Well played. Well played, indeed. To be a skateboarder, you have to accept the inevitably of getting hurt. There are various levels to skateboarding, but even just a casual cruise around the park is fraught with danger. And as you get older, getting hurt, hurts more.

(Did he just say that snowboarding’s for pansies?)

Eventually, Ken couldn’t handle doing Blunt anymore and he turned the mag over to us, the staff at Big Brother. A bunch of skateboarders were then in charge of a snowboard magazine.

“The problem for me was,” Ken said, “I loved doing it [making Blunt], but producing a magazine is a really gnarly thing and I was running Droors clothing, Dub clothing, Eightball clothing and Type-A snowboards. Yeah, DC hadn’t started, but we were doing all that at once, out of the same office—and I was doing Blunt at night; staying up all night to get it done. It was a really dope time of my life and I feel like that was a really cool window of snowboarding, too, because that was a real transition period. Because of the people today and the style of snowboarding, it’s kind of leveled off. People know what the tricks are nowadays, it’s very stable, but back then it was all over the map. It was progressing right in front of our eyes. It’s cool that I was a part of that history.”

Blunt, as unique and fucked up as it was, eventually came to an end in 1997 shortly after Larry Flynt bought it and the snowboard industry took a shit on itself. A lot of snowboarders still mourn the death of the mag. “Do you think snowboarding needs another Blunt?” I asked.

“I always think that snowboarding or skateboarding could use another Blunt or Big Brother,” he said. “But at what level? Everyone has their own personal opinion where the line is that you can cross.”

“The line is way higher now,” I said. “It’s only been 15 years, but today’s media climate is way different than it was when we first started making those magazines. Back then we could kinda get away with the shit we were doing, but could it survive now? I don’t know.”

“I’m just real psyched to see someone do a good job representing our sport.”


“When DC first started,” I asked, “it was a skateboard company. Given the kind of isolated nature and core ideals of the skate industry, was it a difficult decision to add snowboarding to your program?”

“It was a little difficult,” he said, “but there was some precedence set for us and we’d already done Type A. Danny was already a snowboarder. He had his own pro model on Type A. But it was a tough decision because we were skateboard-only at the time. I think we talked to all of our skateboard pros and everyone was of the consensus that they liked snowboarding. They felt that it fit with the company, and they knew my background with it—how much I liked it and how involved I was with it. So it didn’t come from left field like we were making some really random product.”

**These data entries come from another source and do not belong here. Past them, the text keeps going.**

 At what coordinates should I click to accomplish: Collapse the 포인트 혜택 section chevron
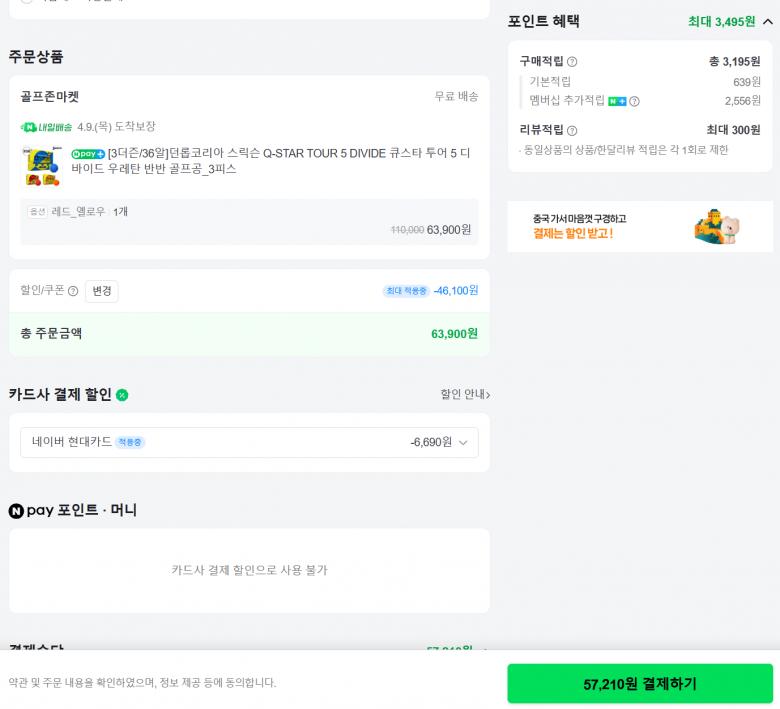point(767,21)
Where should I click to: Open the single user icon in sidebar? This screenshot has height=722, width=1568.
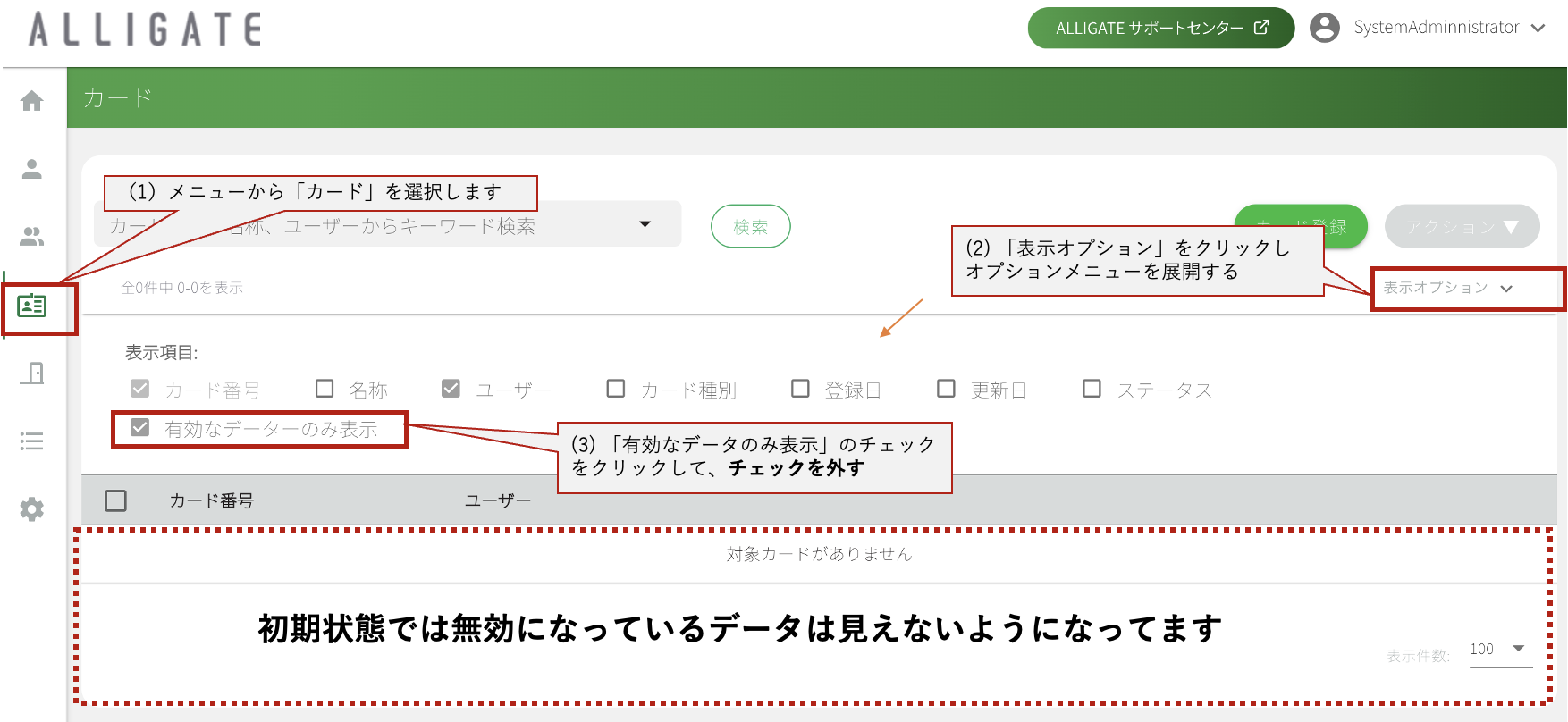32,169
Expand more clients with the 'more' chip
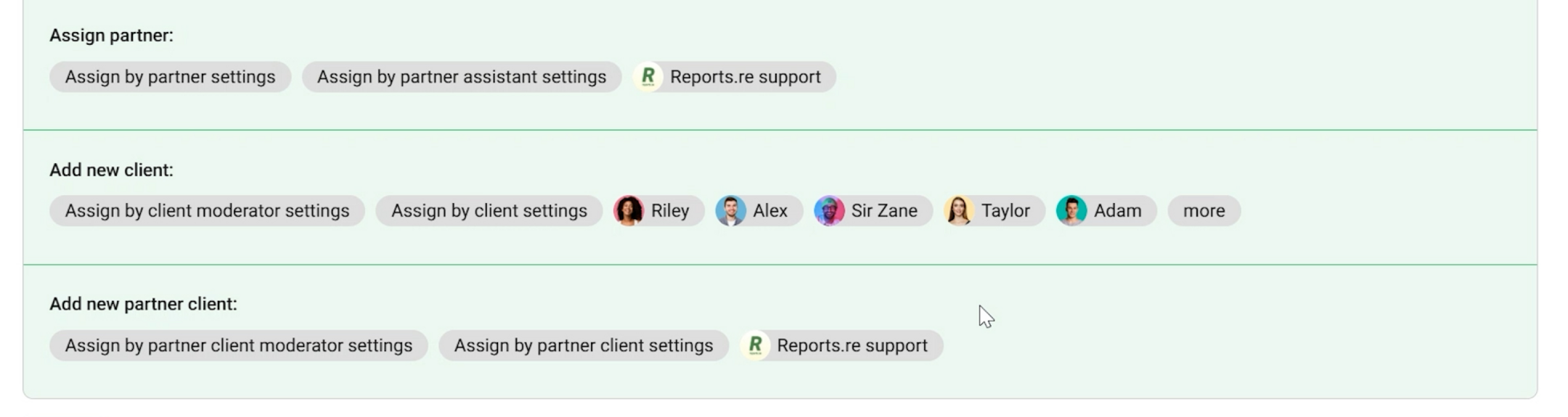1568x417 pixels. click(x=1204, y=211)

It’s always been amazing to me that DC not only survived in what can only be described as a very aggressive and punk rock market, but became leaders and trendsetters of the “fresh look.” I grew up in the punk rock atmosphere of Northern California, so when people like Rob Dyrdek started rocking trainers and diamond necklaces with their hats stylishly askew, I thought it was fucking hilarious. They looked like iced-out jocks—clowns, even. It was the complete antithesis of skateboarding as I knew it. And snowboarding just seemed to perpetuate the “whack-ness” of it all. But they’ve pulled it off. They won.

“There’s always going to be that person that feels like it’s a skateboarding-only world, you know?” he said after I asked about the disparities between all the sports that DC sponsors. “I, and we as a company, don’t necessarily feel that way. Fortunately, everyone has their own opinion where that line is, but we’ve had to guide it as to what we think is best. Even back in the day when we went from skateboarding only to adding snowboarding and some other sports, we still kept our roots as skateboarding and skateboard shoes. DC never veered from that at all. We’ve always been 100-percent skateboard company.”

p: J2

“Do you enjoy business?” I’ve never been able to figure out how rich people do it. If I did, I’d be rich. “Is it a fun game, making money and growing?”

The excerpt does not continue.